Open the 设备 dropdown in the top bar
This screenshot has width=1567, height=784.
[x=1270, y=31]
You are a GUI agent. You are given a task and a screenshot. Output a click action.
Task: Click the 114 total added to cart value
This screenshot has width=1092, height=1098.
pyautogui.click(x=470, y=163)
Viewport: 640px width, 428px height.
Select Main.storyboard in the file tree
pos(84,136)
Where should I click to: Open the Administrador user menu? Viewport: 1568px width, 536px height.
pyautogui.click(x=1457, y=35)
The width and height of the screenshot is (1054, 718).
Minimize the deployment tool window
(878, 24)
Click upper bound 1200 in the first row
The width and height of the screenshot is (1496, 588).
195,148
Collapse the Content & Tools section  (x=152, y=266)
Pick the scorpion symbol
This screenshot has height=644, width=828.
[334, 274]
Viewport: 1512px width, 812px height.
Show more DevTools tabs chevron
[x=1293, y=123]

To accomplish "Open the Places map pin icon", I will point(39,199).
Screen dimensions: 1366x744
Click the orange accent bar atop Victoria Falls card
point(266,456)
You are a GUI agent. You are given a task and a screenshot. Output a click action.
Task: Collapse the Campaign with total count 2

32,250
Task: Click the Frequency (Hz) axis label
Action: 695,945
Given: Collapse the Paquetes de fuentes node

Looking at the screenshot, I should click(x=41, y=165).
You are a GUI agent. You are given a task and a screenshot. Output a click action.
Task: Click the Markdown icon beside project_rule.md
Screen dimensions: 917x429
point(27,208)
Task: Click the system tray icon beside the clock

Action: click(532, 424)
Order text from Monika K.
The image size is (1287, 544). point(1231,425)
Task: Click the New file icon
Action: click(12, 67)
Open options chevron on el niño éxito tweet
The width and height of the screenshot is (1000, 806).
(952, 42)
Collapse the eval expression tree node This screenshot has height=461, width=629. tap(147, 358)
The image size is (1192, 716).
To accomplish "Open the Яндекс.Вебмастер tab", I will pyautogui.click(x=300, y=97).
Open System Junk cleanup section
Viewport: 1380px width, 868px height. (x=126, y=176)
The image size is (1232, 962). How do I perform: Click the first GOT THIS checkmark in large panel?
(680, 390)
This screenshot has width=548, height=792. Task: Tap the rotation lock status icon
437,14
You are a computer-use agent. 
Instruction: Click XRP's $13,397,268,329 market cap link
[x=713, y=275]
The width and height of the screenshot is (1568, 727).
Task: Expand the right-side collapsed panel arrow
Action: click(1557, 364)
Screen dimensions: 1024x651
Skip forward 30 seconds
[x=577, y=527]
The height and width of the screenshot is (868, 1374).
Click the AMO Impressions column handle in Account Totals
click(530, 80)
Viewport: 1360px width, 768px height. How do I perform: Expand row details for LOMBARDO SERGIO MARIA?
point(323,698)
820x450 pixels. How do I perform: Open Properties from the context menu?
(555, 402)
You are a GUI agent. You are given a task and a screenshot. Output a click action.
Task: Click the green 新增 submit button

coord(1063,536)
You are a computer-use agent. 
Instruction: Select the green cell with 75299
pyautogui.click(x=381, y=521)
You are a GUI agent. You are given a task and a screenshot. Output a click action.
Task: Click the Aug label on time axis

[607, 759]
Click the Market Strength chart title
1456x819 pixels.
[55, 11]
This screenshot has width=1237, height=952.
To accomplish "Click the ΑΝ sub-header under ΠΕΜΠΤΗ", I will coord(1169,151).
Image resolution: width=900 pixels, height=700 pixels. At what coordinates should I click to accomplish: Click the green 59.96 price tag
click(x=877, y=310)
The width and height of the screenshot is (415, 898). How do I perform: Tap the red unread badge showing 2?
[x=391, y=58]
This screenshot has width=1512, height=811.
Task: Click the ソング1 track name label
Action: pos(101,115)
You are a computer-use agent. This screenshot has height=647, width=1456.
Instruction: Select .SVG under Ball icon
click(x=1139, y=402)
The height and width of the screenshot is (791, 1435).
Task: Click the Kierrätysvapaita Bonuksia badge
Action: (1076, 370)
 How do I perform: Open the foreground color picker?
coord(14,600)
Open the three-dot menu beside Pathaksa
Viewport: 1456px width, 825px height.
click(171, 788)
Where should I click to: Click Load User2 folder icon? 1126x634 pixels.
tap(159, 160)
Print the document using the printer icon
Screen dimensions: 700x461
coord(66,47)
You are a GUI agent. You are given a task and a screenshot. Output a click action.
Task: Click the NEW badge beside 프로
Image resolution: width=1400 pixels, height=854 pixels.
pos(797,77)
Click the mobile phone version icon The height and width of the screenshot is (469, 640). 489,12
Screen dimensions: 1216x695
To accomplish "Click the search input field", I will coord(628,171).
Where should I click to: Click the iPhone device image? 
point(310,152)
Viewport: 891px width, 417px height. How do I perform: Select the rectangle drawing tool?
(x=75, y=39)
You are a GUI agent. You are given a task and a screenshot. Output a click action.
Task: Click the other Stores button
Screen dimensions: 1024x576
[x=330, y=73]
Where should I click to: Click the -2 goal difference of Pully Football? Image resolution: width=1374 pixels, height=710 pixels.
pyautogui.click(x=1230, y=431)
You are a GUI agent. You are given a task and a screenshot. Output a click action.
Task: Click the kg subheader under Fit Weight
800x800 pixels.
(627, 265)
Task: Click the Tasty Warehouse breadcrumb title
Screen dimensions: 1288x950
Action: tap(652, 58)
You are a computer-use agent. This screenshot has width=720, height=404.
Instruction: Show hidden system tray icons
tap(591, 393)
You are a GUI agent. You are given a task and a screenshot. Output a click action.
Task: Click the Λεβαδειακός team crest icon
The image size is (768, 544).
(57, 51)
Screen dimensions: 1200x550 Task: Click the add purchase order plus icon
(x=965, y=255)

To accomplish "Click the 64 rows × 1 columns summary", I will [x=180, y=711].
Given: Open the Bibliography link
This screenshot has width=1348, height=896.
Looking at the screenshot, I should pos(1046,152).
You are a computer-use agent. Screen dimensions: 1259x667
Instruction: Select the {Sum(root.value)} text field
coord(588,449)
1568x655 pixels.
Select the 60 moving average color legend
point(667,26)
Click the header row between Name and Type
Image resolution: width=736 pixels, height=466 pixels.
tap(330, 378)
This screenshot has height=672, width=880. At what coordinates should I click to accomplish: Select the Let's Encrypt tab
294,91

#### [Work required]
Please show every line of the material above that contains the string "menu", copying each line in full.

#### [Exercise answer]
Where should I click to: Open the Administrador user menu? Viewport: 1568px width, 536px height.
820x450 pixels. How do I perform: Open Properties from the context menu?
Open the three-dot menu beside Pathaksa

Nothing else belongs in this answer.